Tasks.
- A) In the passage on Nicholson, what fee did Tottenham pay to bring Jimmy Greaves back from Milan?
- B) Extend the passage on Nicholson, picking up after its final sentence.

Document.
################

Over the years I got to know Nicholson well, if not intimately. His press relations were frequently subject to emotional disturbance but the effort was invariably educational, utterly devoid of deceit. Standing outside Tottenham's dressing-room following an away defeat against Slovan Bratislava in the European Cup-Winners' Cup - overwhelmingly reversed at White Hart Lane two weeks later - he said, bristling: "You're always telling them how good they are - now tell them how bad they were."

For such a common man Nicholson could be uncommonly dramatic in his moves to maintain Tottenham's supremacy. The inspired purchase of Mackay, arguably the most influential player in the club's history, came out of the blue when the target was supposed to be Mel Charles, of Swansea, who instead joined Arsenal.

The gloriously talented, ill-fated John White was snapped up from Falkirk while on National Service, to the embarrassment of Rangers, who had expressed doubts about his stamina. Taking the trouble to check with White's commanding officer, Nicholson discovered that he was a cross-country champion. Later, with a minimum of fuss, Nicholson successfully pursued Jimmy Greaves, bringing him back from Milan for a £99,999 fee, one pound below the existing British transfer record.

################

Recorded data.
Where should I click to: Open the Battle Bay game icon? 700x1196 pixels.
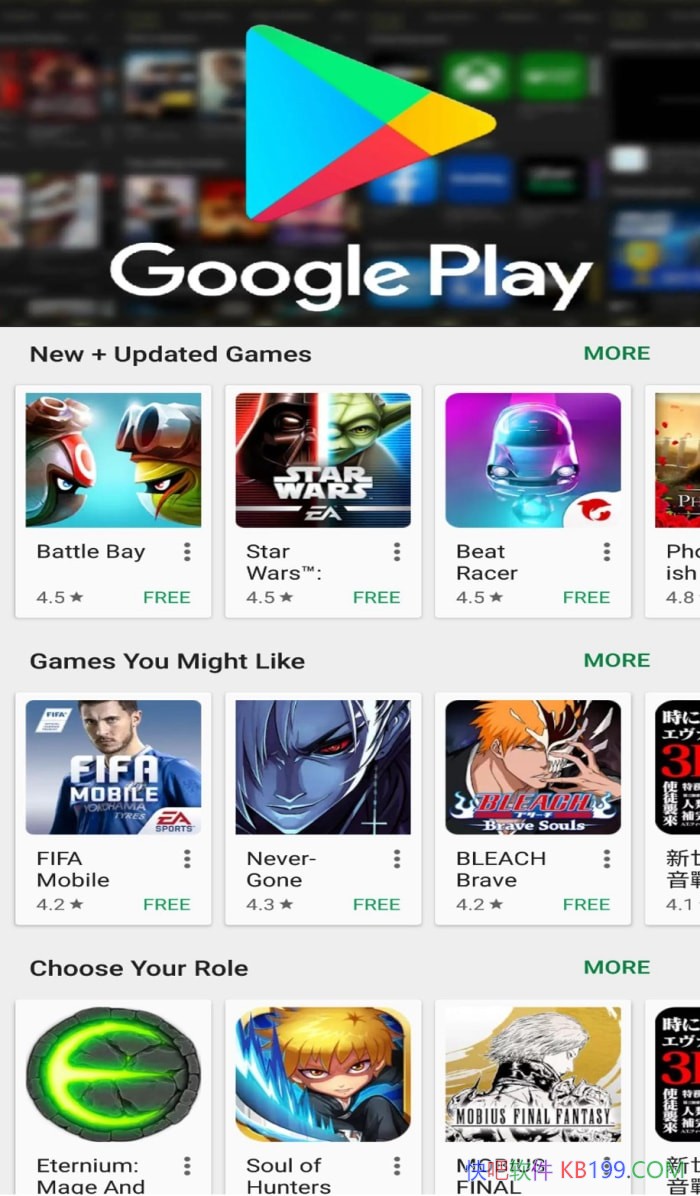click(114, 460)
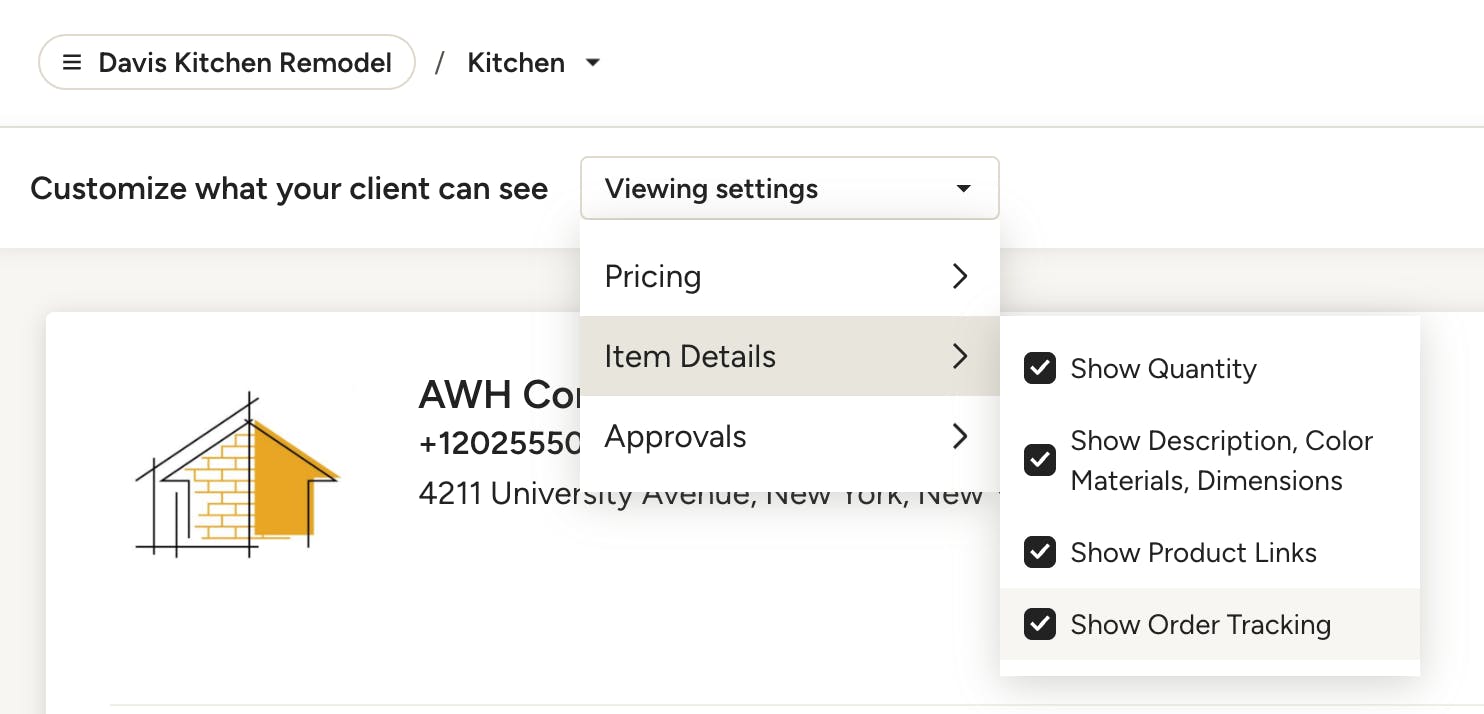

################

Task answers.
- A) £99,999

- B)
Few men have been as immersed in a football club than Nicholson. Throughout his long connection with the club, first as a player with 341 appearances, winning one cap for England, he lived less than a half-mile from White Hart Lane. First in, last to leave. He counselled against intimidation of referees: "You [the players] make more mistakes." And like Jock Stein at Celtic and Bill Shankly at Liverpool, loyalty was thrown into Nicholson's face, his grand vision of the future bluntly rejected by a feeble board of directors.

It would have included Danny Blanchflower, who was Nicholson's opposite in almost all things but their shared belief in the glory of football. During the relegation crisis of 1959, Nicholson dropped his captain, explaining: "In a good team, Blanchflower is an exceptional player; in a poor team he is a liability." After a month in the reserves, during which he asked for a transfer, Blanchflower was restored to the team. He would have Nicholson to thank for the signings and the philosophy that made the autumn of his career comfortable and filled with renown.

Many years later I became involved in Nicholson's belated testimonial. There was a distinct change; he was easier in conversation, warmer. "When I think what a miserable so-and-so you could be," I said. "What, me miserable?" he replied. "Yes, you'" I said, smiling, leaving him to reflect on the disfiguring effect of football management.

If admitting a prejudice, Mackay, who piloted Derby to the League Championship, rates Nicholson among the top six managers in the history of English football. He was of another era, one before ubiquitous agents, enormous salaries, suspicious deals and escalating greed. But today, if someone were to ask what a devoted football man looked like, whose image would spring to mind?